Karen's knowledge of the artifacts contained in the museum is second to none. Through her many years as a board member and active volunteer she knows where many artifacts have been obtained from and where they are located in the buildings. Her willingness to share her knowledge with others enables new volunteers and board members to learn about the importance of safeguarding the history and artifacts of the Nokomis District for generations to come.

Award of Merit – Individual - Valerie Finley, Luseland Museum

Valerie moved to Luseland in 1935, where she completed her schooling, married and raised a family of five. During that time Valerie was very involved in community work, including Girl Guides, various choirs and musical events, the Eastern Star and other community organizations. Always interested in learning, Valerie completed her education degree after her children were grown. She was a teacher at the elementary school in Luseland and taught there for many years.

In 1983 she was one of the core group who began the huge project of creating the Luseland Hub and Spokes – a history of the community and surrounding area. As one of the editors of the history book, Valerie played an integral part in the success of the project.

During the ensuing years talks began about establishing a museum in Luseland. In 1992, the Luseland Museum was opened with Valerie Finley as President.

She continued in this position for many years and today, at the age of 92 she is still an active and dedicated member of the Luseland Museum Board.

Upon the opening of the museum, Valerie immersed herself in learning the ropes of a museum and took the lead in the collecting, cataloguing and organizing of the museum artifacts. She followed the museum protocol in managing the collections and kept careful, exacting information on each item donated. Over the years she has catalogued thousands of items, each one carefully labeled.

One of her proudest accomplishments at the Luseland Museum was the completion of the nature display which includes Guinevere, the whooping crane. As the whooping cranes were common in the area in the early years, this is a wonderful and rare addition to a rural museum which Valerie is very proud of.

Valerie has become the keeper of local history and is the first contact for anyone returning to Luseland or researching family history. She always has time to meet and gladly shares any information she has available. She has documented detailed information on Main Street businesses, and knows the history of many of the original buildings in the town. She completed a complete history of the local vets.

We are thrilled to recognize Valerie’s commitment to the Luseland Museum and the history of the area with the Individual Award of Merit.

Young Professional Award - Kristine Flynn - Western Development Museum

Kristine was raised on the family farm near Morse, SK. Although she has lived and worked in the Saskatoon area for several years, she still has a strong connection to her home area. She stays connected with volunteers at the Morse Museum and Culture Centre where she worked as summer staff in 2006 and 2007. She volunteered with them from 2005-2017 which included returning home to help with tours and volunteering from afar by helping with the museum’s website and social media presence.

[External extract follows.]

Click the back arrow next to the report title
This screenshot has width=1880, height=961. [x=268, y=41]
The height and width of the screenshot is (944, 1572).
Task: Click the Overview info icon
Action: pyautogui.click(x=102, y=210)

Professionally, Kristine earned a BA with Double Honours in History and Political Science from the University of Saskatchewan in 2008 and started working for the Western Development Museum (WDM) in the Education Department at their Curatorial Centre (now the Corporate Office) in Saskatoon the same year.

Through her work at the WDM, Kristine develops and supports school and publicprograms at all WDM locations and manages the volunteer program. Over the last 12 years at the WDM, she has taken on varied tasks from webmaster to heritage skills demonstrator. Some of her more notable contributions are the excellent work she has done in the WDM volunteer program including creating a new volunteer policy and implementing improvements to the volunteer management system. She has also taken the lead on creating guidelines for reviewing school programs to ensure they are curriculum-based and meet WDM mandate. Through her hard work, Kristine has ensured the volunteers feel welcomed and valued at the WDM and that school children and teachers have a great Saskatchewan learning experience.